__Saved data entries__
═══
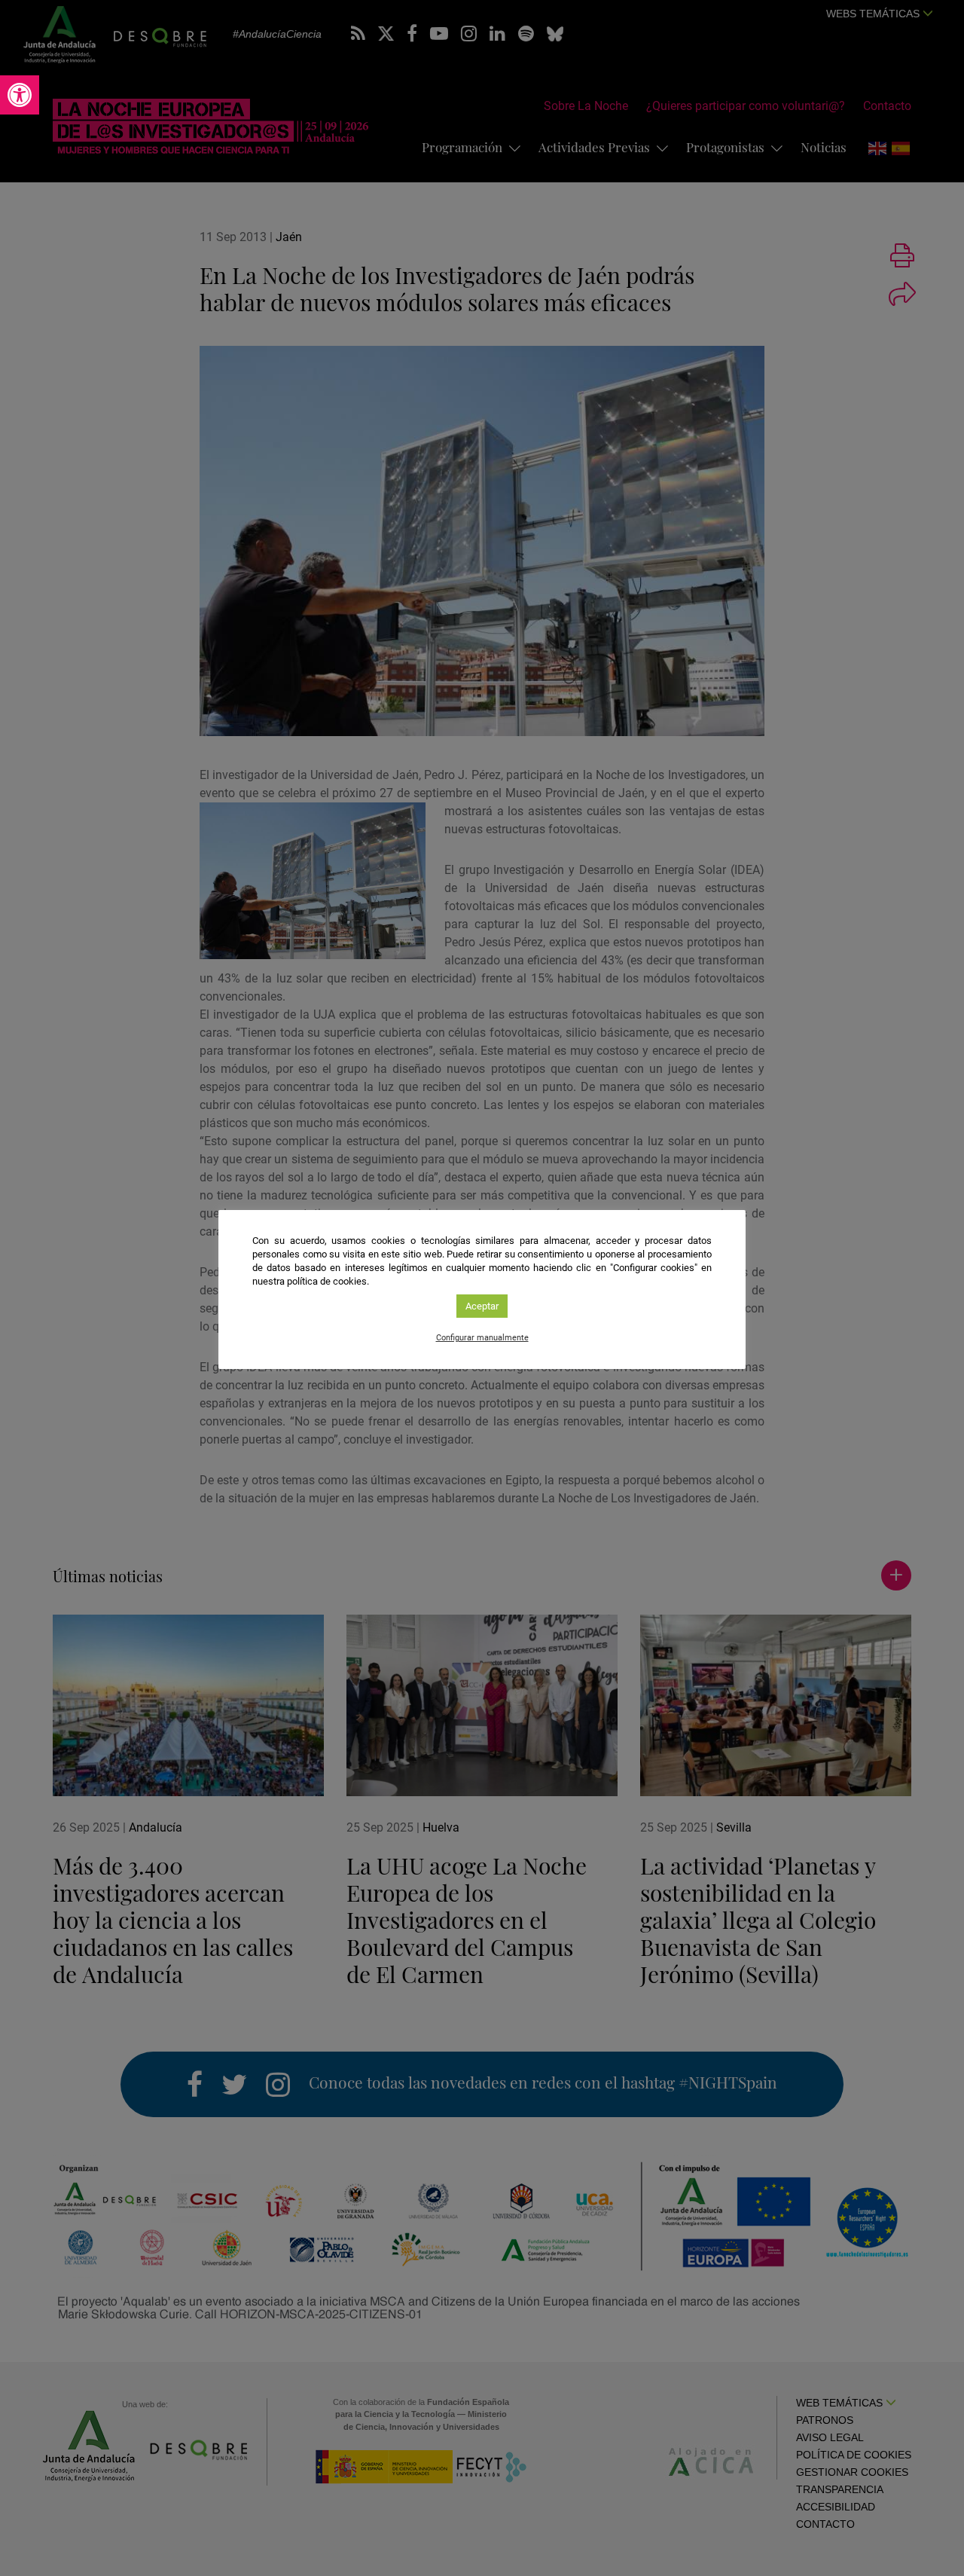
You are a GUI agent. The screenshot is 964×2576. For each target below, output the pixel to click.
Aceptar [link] (482, 1306)
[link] (19, 95)
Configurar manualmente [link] (482, 1338)
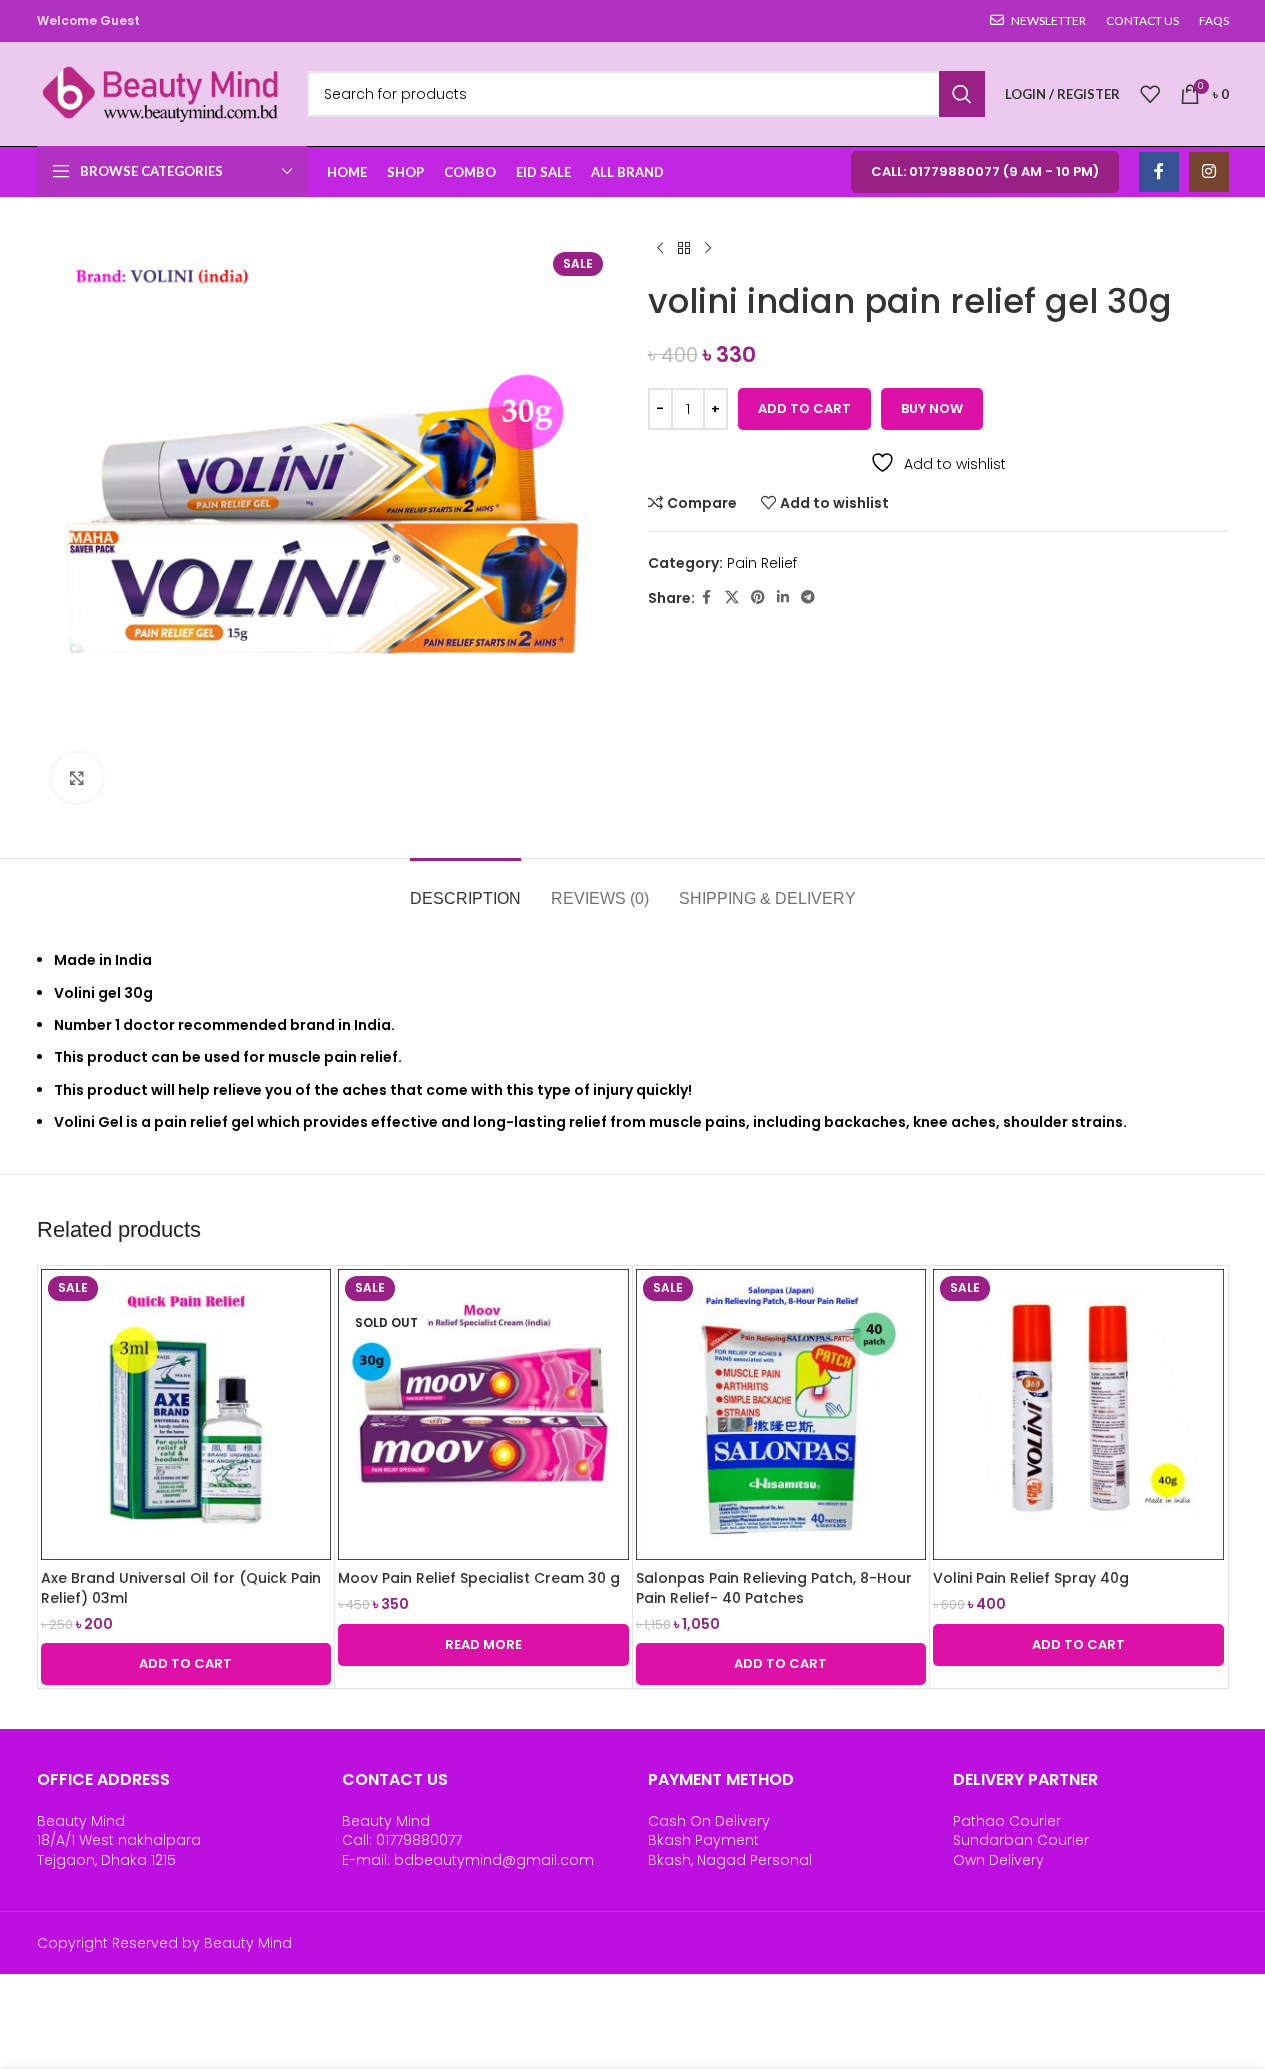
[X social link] (732, 597)
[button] (186, 1664)
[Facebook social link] (1159, 172)
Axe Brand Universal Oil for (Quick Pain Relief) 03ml (181, 1588)
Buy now (932, 408)
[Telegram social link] (808, 597)
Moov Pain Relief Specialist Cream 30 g (479, 1578)
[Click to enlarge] (77, 778)
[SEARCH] (962, 94)
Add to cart (804, 408)
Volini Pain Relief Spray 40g (1031, 1578)
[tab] (465, 888)
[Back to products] (684, 249)
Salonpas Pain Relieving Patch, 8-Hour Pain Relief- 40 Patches (774, 1588)
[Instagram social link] (1209, 172)
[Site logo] (162, 93)
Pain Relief (762, 563)
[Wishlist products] (1150, 94)
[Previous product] (660, 249)
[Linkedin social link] (783, 597)
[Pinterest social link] (758, 597)
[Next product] (708, 249)
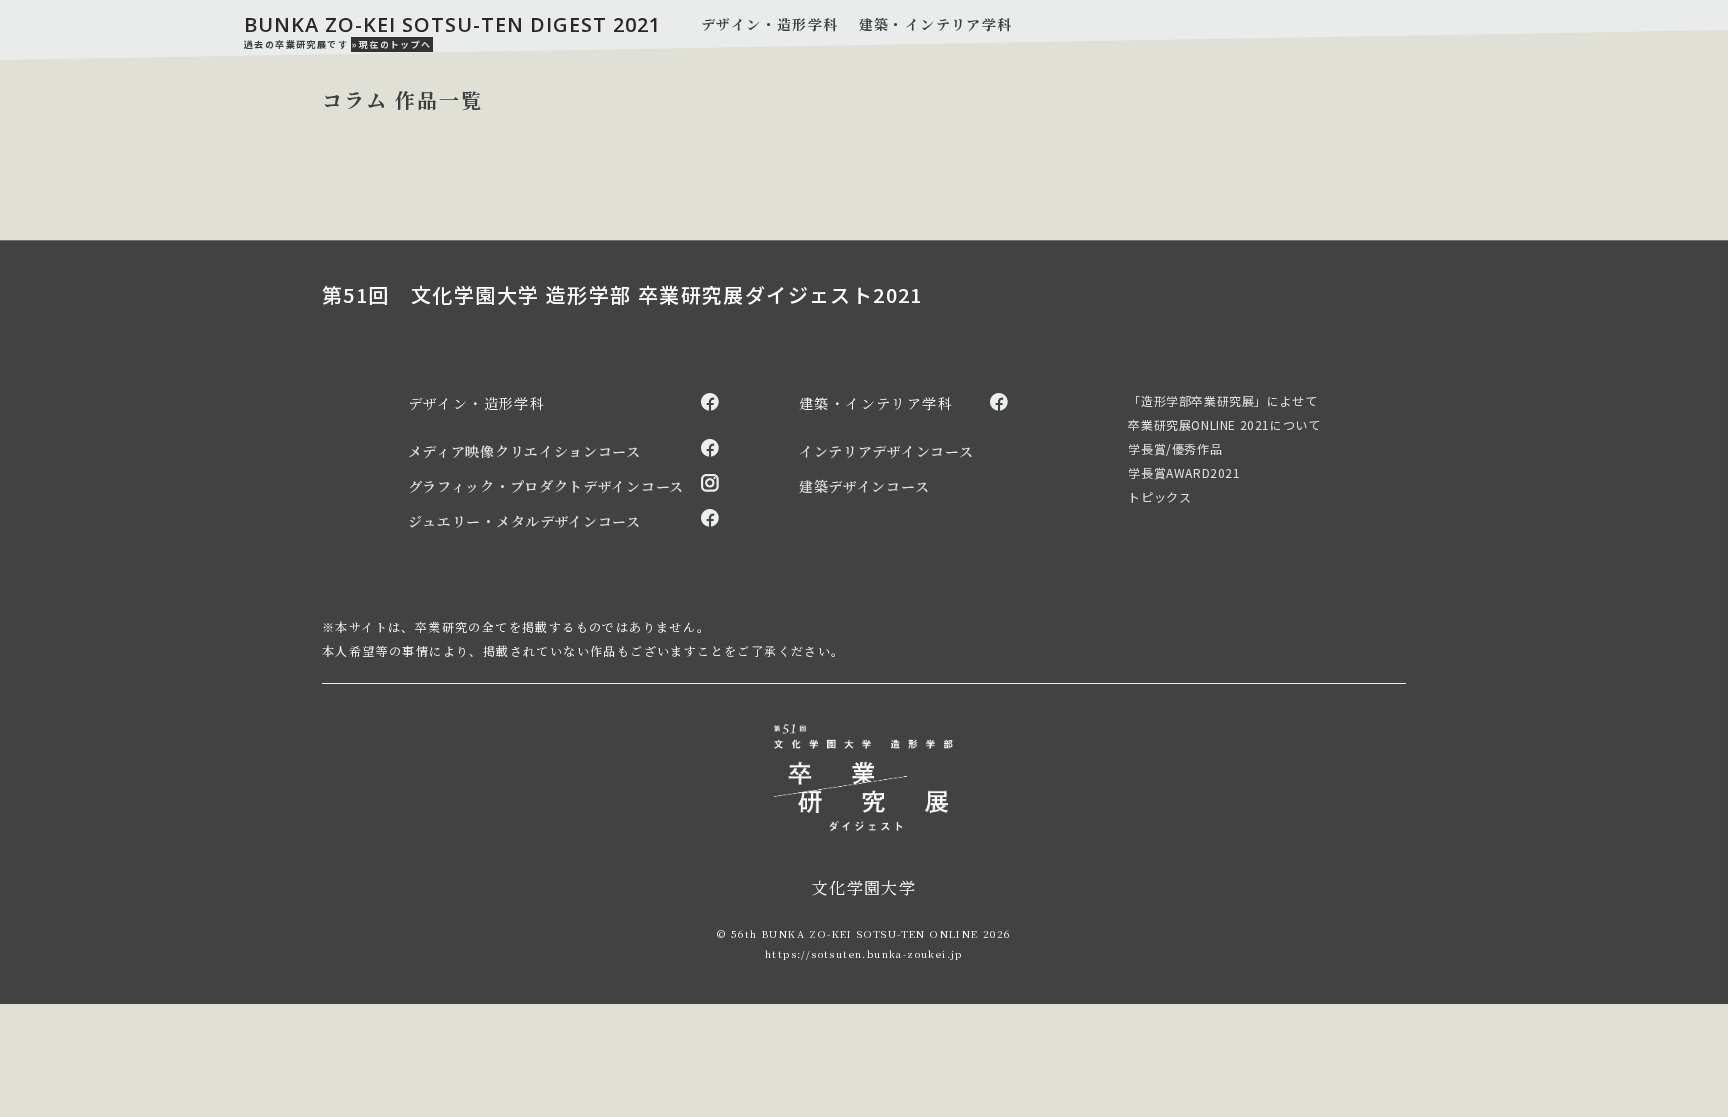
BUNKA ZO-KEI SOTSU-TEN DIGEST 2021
═══
__ASSIGNED TASK__
Repeat exactly and only the lines from the one holding "[Site logo] (162, 93)" through the final line of the entries; no pictures.

__SOLUTION BELOW__
[Site logo] (162, 93)
Pain Relief (762, 563)
[Wishlist products] (1150, 94)
[Previous product] (660, 249)
[Linkedin social link] (783, 597)
[Pinterest social link] (758, 597)
[Next product] (708, 249)
BUNKA ZO-KEI SOTSU-TEN DIGEST 2021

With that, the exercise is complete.